Work order>
Show each line in the listing below that contains the word "beside".

Data to process>
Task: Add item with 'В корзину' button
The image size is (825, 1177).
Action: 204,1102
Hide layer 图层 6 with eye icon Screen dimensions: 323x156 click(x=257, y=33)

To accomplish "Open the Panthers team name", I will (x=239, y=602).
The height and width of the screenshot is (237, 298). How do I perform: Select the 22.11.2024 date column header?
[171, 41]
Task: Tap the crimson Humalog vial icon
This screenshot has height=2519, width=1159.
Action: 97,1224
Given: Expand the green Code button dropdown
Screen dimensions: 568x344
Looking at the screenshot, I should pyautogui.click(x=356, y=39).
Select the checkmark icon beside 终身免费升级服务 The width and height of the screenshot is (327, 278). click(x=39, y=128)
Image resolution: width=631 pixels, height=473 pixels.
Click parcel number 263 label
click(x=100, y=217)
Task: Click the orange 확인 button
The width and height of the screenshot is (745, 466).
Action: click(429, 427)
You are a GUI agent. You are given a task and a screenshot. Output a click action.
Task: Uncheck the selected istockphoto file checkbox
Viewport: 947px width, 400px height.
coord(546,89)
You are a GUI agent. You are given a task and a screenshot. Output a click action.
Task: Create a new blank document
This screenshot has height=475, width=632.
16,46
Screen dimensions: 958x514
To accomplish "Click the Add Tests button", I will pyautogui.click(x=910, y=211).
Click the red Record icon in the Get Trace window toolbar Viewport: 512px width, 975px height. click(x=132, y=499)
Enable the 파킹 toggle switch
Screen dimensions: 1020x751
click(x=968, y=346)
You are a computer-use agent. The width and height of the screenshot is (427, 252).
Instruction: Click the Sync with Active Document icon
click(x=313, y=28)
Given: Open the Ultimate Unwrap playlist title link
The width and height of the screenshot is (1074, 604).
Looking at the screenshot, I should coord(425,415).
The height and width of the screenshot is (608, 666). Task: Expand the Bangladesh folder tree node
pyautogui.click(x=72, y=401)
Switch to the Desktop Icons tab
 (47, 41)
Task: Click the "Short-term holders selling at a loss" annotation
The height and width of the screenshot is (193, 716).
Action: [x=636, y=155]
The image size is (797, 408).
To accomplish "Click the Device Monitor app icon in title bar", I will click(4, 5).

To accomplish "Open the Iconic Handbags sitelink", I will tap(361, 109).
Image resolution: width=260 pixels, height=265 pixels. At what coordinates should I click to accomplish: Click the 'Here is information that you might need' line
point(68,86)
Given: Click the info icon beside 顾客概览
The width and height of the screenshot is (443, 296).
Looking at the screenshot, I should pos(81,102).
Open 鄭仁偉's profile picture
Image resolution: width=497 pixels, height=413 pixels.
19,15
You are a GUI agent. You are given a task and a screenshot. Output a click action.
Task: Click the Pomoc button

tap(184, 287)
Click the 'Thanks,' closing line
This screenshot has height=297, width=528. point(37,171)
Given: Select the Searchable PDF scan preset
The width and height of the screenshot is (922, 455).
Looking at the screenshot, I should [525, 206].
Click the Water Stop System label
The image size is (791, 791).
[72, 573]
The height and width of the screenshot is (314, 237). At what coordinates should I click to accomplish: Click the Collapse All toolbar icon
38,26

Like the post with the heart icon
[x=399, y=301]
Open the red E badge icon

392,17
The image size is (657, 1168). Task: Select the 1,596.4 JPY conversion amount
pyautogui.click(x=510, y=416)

Exercise response>
Select the checkmark icon beside 终身免费升级服务 The width and height of the screenshot is (327, 278). click(x=39, y=128)
Given: Click the info icon beside 顾客概览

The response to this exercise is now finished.